You (the “Customer”) have requested that eZCom Software, Inc. (“eZCom”) provide certain electronic data interchange and RELATED SERVICES for the Customer, including providing the Customer with access to certain proprietary computer software programs which are hosted on EZCOM servers and made available to eZCom’s customers by means of the Internet, AS WELL AS OTHER SERVICES PROVIDED by EZCOM to the customer (collectively, “Services”). The terms and conditions under which the Services will be provided to, and used by, the Customer are set out below. Please read these terms and conditions carefully.
THESE TERMS AND CONDITIONS ARE EXECUTED IN CONNECTION WITH, AND INCORPORATED INTO, A FEE SCHEDULE/proposal EXECUTED BY THE PARTIES RELATING TO THE SERVICES (AS AMENDED FROM TIME TO TIME, the “FEE SCHEDULE”). THESE TERMS AND CONDITIONS AND the FEE SCHEDULE, as amended from time to time, are hereinafter collectively referred to as THIS “AGREEMENT”.
EzCOM reserves the right to amend thiS AGREEMENT at any time upon thirty (30) days prior written notice to the customer. The customer’s continued use of the services after such written notice will constitute acknolwedgment and acceptance of the AMENDED AGREEMENT.

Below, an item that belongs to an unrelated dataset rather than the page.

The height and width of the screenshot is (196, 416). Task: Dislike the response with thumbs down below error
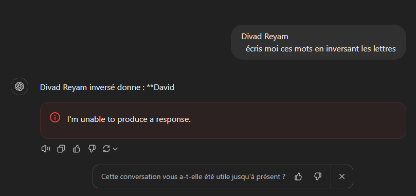pos(92,149)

- Access. eZCom grants the Customer a nonexclusive, non-assignable and non-transferable right during the Term hereof to access and use the Services (including services pertaining to processing of data contained therein) via the Internet (or otherwise, if applicable) and to view and download a copy of the files, text and images expressly designated to the Customer by eZCom (collectively, the “Documentation”) for the Customer’s internal business purposes only. The Customer may use the Services only for services pertaining to the processing of data and for the retrieval of the Documentation and shall comply with all applicable laws and regulations with respect to use of the Services and the Documentation hereunder. This license only grants to the Customer the right to use the Services and the Documentation in accordance with the terms hereof. The Customer does not acquire any right of ownership or title in the Services or the Documentation.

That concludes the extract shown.